The location can't be beat, as onlyconnect says. The neighborhood is lively, safe, and close to transportation. The hotel itself is a classic budget traveler's hotel. Sure, it needs new carpeting, and the halls could use a coat of paint. But if that sort of thing is important to you, you can have it, in the same neighborhood, for twice the price. The hotel staff was incredibly helpful and friendly; they held baggage for us, they offer a great deal on parking, and there's free internet. Our room was small and un-fancy but very clean; the linens had a wonderful fresh-laundry scent. The street noise wasn't too bad at all; and certainly it would be the same anywhere else nearby. The other guests were cool: lots of Europeans, some American hipsters. There's a fun little bar downstairs.

We walked a couple of blocks each day to have breakfast at the Old Post Office building, where the NEH is now headquartered. My colleague's mom used to work there, so he knew that the employees' food court was open at 8. You do have to go through security, but it's really quick, and there are good choices inside. An incredibly cheerful and efficient Asian woman runs a great egg-sandwich-and-bagel operation there. There was also a pastry vendor whose stuff looked great. You can eat in the nice atrium in the building's central light well. It's gorgeous; nice way to start the day with a little local flavor, watching the staff filter in and go about the People's Business, rather than settling for Starbucks or Au Bon Pain.

We had two evening meals at the nearby Capitol City Brew pub -- maybe 4 blocks down 11th street.
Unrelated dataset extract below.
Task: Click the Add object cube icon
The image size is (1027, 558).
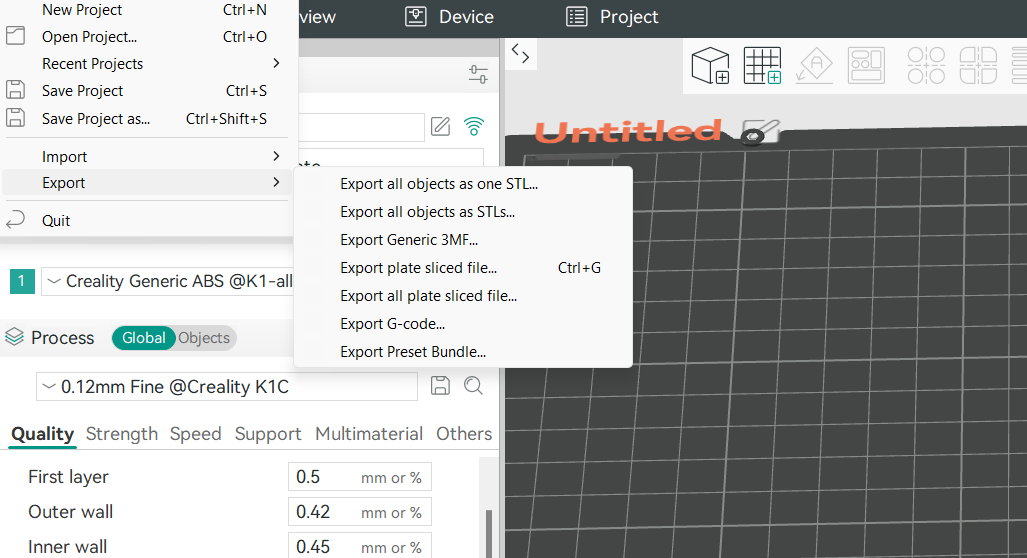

Their beer was suprisingly excellent; truly great brews. The food was inexpensive and also quite good for pub grub. There's a happy hour from 4-6 or so, with half price beers and appetizers. Food is served until 11.

So, all in all, Harrington gets a thumbs-up if you're a cheap non-profit salt miner like us. Great value for the price.
posted by Miko at 8:20 AM on January 22, 2006

Hey, it's great to see that you enjoyed the Harrington! I've had lunch in the Old Post Office before; there are some pretty good options there now, and also a really great view of downtown if you go up the elevator to the viewing area. Glad you enjoyed your visit to our fair city!
posted by onlyconnect at 9:16 AM on January 23, 2006

Response by poster: We're back and we had a GREAT time. Tai Shan is adorable and it was absolutely worth the 400 mile drive. We ended up at the Days Inn Connecticut Ave., which was a bit of a disappointment. We probably won't stay there again (turns out I am rather fussy about cleanliness, maintenance and smells!), but that didn't dampen our spirits. General location was great. Excellent weather, and so much to see and do. Thanks to everyone for the advice. Here is a picture of the pandaboy and his mom for your enjoyment:

posted by SashaPT at 12:30 PM on January 23, 2006

Response by poster: Gah, sorry for the bad link; unfortunately I know just enough about this stuff to be dangerous but not enough to actually do it right.